- [Element lookup data]:
==================================================

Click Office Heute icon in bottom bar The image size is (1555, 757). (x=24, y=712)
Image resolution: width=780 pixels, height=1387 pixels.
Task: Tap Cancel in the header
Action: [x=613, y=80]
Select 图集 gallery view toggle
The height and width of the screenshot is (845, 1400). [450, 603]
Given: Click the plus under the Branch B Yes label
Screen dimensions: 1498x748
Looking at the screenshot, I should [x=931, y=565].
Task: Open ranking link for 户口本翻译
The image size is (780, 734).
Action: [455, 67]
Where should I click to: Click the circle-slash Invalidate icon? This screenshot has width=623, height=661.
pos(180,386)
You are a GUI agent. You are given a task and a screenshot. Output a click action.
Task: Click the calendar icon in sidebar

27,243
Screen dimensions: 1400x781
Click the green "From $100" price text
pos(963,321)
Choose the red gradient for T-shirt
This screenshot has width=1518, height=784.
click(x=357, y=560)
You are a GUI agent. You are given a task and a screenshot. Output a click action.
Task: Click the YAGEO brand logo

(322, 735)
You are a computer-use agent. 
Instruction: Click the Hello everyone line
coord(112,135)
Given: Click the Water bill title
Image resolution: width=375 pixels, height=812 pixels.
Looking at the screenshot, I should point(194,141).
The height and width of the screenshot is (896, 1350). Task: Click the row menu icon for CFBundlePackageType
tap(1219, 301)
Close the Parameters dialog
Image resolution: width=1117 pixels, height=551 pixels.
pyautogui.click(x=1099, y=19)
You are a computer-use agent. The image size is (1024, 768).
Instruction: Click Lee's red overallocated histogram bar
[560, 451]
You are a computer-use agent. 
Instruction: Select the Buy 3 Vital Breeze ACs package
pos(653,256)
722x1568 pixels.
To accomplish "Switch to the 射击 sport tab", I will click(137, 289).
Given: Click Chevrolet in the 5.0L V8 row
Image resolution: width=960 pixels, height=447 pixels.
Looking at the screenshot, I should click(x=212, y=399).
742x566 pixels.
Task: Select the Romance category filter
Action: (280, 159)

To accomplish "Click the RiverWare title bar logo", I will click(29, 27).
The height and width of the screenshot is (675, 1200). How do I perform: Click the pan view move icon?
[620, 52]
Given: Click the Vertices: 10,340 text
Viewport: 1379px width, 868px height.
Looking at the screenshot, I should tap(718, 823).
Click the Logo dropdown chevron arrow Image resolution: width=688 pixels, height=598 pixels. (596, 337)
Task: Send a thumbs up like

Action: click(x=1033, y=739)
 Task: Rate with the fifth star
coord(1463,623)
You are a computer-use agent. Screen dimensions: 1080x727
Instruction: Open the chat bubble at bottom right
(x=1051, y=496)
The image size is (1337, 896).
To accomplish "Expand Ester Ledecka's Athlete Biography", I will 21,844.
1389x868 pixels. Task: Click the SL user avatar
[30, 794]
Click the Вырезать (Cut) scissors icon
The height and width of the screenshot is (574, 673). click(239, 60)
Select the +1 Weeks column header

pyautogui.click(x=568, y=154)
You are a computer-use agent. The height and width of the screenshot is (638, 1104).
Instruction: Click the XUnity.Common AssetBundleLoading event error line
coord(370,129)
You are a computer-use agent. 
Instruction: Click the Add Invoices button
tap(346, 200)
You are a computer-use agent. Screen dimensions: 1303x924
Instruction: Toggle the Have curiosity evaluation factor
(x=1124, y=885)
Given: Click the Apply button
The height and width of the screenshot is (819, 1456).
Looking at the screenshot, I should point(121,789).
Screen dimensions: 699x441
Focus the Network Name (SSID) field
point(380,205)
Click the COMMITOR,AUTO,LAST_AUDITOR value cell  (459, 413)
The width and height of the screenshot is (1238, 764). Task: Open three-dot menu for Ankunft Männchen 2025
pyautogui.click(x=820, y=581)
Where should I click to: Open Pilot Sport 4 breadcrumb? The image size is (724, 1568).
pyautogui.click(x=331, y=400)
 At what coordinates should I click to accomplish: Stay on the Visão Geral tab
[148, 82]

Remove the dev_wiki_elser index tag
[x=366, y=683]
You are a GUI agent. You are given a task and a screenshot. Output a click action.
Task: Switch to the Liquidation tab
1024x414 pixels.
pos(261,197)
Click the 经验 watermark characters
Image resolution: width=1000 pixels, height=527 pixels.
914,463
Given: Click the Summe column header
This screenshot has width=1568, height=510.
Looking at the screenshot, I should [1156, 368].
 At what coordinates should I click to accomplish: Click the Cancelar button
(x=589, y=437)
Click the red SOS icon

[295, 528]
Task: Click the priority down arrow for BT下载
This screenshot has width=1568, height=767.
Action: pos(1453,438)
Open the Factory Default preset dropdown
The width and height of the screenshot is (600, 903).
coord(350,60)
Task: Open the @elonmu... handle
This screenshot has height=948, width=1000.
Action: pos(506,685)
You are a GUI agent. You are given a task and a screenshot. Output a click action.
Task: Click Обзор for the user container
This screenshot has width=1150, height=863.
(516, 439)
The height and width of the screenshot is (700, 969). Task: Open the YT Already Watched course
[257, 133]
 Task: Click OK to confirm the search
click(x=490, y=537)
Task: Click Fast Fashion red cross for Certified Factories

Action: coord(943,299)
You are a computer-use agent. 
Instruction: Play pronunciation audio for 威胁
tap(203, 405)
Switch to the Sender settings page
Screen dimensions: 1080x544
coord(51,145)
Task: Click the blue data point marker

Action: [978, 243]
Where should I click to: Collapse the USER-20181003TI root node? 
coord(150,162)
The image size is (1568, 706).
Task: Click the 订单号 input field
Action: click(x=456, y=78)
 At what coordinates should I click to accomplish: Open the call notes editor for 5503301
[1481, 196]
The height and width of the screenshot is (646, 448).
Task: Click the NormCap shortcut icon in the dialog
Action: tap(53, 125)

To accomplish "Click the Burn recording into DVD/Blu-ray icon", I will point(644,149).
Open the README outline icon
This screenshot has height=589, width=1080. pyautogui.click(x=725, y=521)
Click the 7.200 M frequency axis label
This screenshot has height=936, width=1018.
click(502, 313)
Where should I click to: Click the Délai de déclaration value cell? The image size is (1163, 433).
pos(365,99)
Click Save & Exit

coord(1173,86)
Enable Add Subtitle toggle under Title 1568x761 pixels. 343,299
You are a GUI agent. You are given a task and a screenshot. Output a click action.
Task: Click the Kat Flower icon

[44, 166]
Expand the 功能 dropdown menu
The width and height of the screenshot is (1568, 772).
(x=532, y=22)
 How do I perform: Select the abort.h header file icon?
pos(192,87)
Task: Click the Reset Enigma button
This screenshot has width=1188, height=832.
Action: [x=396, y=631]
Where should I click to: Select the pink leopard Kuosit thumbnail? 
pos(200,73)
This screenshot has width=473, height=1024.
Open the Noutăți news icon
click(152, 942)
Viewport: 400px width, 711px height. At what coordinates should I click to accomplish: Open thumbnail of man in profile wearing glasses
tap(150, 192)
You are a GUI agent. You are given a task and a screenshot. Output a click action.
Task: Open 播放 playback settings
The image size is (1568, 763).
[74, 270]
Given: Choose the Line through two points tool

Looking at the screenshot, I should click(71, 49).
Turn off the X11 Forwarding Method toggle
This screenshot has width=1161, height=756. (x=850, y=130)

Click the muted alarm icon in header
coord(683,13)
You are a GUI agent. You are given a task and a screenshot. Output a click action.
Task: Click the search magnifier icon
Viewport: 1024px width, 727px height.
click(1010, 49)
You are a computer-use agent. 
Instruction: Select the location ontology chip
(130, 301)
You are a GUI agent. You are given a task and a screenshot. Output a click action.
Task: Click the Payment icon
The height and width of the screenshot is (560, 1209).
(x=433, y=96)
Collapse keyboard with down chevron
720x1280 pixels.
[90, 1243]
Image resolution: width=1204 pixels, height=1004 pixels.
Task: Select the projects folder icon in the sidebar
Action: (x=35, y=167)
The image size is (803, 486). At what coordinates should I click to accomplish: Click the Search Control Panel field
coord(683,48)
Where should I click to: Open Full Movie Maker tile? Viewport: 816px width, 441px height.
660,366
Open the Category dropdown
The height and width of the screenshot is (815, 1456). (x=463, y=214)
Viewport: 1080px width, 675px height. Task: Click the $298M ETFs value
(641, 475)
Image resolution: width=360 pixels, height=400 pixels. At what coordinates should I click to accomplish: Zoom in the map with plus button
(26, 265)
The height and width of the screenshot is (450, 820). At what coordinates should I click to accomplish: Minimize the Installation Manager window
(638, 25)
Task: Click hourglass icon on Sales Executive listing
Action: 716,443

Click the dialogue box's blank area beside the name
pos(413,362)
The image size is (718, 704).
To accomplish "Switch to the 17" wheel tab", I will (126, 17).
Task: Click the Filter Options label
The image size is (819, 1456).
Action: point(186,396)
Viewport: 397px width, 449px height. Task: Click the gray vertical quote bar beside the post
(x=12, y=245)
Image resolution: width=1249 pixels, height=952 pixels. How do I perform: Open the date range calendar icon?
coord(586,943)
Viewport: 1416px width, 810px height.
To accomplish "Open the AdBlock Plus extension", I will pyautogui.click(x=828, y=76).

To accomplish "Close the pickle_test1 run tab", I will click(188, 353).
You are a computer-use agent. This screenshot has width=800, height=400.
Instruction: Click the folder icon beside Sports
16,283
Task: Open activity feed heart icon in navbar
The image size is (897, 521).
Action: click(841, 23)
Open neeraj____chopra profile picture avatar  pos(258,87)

==================================================

Please extract the lines of data starting at the line that contains "Image resolution: width=360" and ending at the line that contains "will click(188, 353).", and reproduce them exactly.

- [Problem solution]:
Image resolution: width=360 pixels, height=400 pixels. At what coordinates should I click to accomplish: Zoom in the map with plus button
(26, 265)
The height and width of the screenshot is (450, 820). At what coordinates should I click to accomplish: Minimize the Installation Manager window
(638, 25)
Task: Click hourglass icon on Sales Executive listing
Action: 716,443

Click the dialogue box's blank area beside the name
pos(413,362)
The image size is (718, 704).
To accomplish "Switch to the 17" wheel tab", I will (126, 17).
Task: Click the Filter Options label
The image size is (819, 1456).
Action: point(186,396)
Viewport: 397px width, 449px height. Task: Click the gray vertical quote bar beside the post
(x=12, y=245)
Image resolution: width=1249 pixels, height=952 pixels. How do I perform: Open the date range calendar icon?
coord(586,943)
Viewport: 1416px width, 810px height.
To accomplish "Open the AdBlock Plus extension", I will pyautogui.click(x=828, y=76).

To accomplish "Close the pickle_test1 run tab", I will click(188, 353).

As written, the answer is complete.